§ Data:
------------------------------------------------------------------------

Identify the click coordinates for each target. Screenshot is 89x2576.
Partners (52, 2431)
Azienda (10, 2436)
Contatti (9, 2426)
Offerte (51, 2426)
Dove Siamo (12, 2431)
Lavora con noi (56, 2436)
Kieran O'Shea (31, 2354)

------------------------------------------------------------------------

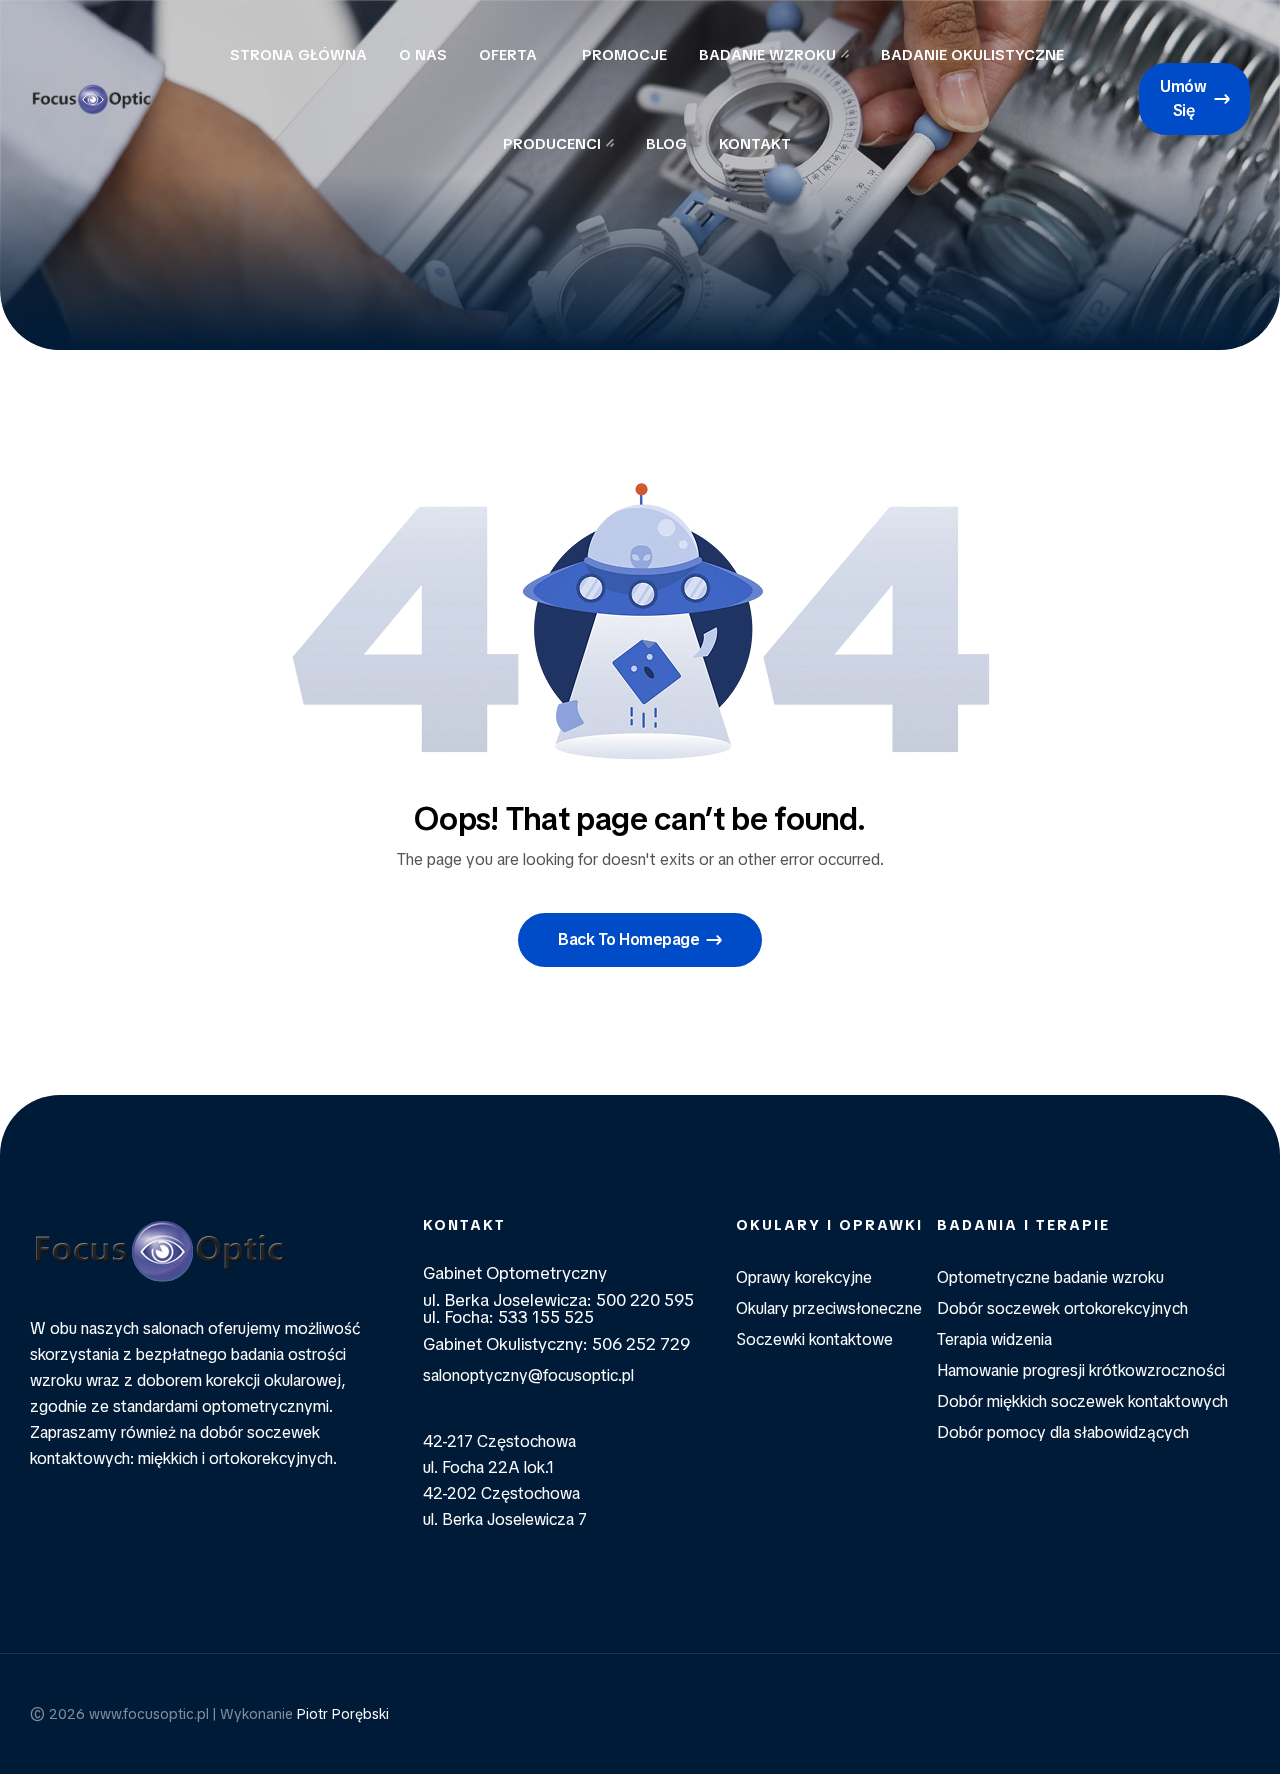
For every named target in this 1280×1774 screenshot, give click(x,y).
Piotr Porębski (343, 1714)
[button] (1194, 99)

------------------------------------------------------------------------

§ Task to carry out:
Go through the records above and return each line in which the word "click" occurs.

§ Written answer:
Identify the click coordinates for each target. Screenshot is 89x2576.
For every named target in this 1280×1774 screenshot, give click(x,y).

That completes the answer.